O caso ganhou repercussão nas redes sociais após Jefferson publicar um vídeo anunciando sua saída do cargo e prometendo apresentar denúncias contra o presidente da Câmara envolvendo supostas irregularidades relacionadas ao uso de diárias, veículos oficiais e outros atos administrativos.
Na ocasião, o ex-procurador afirmou possuir uma grande quantidade de provas que, segundo ele, comprometeriam o parlamentar no exercício da função diretiva da Casa de Leis.
Entretanto, conforme informações apuradas, o material apresentado ao Ministério Público não foi considerado suficiente para justificar a abertura de investigação formal.
Segundo a decisão ministerial, as denúncias apresentadas não possuíam embasamento probatório adequado.
O Ministério Público também apontou que a atual redação da Lei de Improbidade Administrativa, modificada pela Lei nº 14.230/2021, exige não apenas indícios materiais dos fatos narrados, mas também a comprovação da existência de dolo, ou seja, da intenção deliberada de cometer irregularidade administrativa.
De acordo com o entendimento apresentado na decisão, os atos citados na representação — como concessão de diárias e utilização de veículos oficiais — fazem parte das atividades rotineiras do Poder Legislativo e, isoladamente, não configuram improbidade administrativa sem a demonstração concreta de ilegalidade ou intenção dolosa.

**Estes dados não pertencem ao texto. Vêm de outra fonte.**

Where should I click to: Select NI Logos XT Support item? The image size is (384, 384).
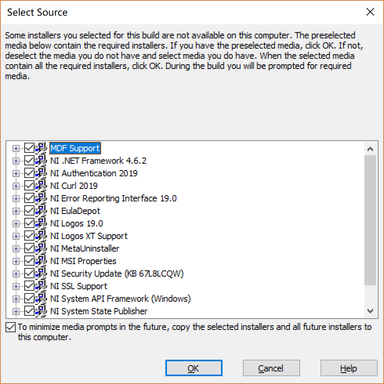pyautogui.click(x=89, y=236)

Ainda conforme o posicionamento do Ministério Público, não foram identificados elementos que caracterizassem prática ilegal, ilícita ou ato de improbidade administrativa por parte do presidente da Câmara Municipal.
Diante disso, a representação foi arquivada sem abertura de procedimento investigatório. A decisão deverá ser oficialmente encaminhada às partes interessadas nos próximos dias.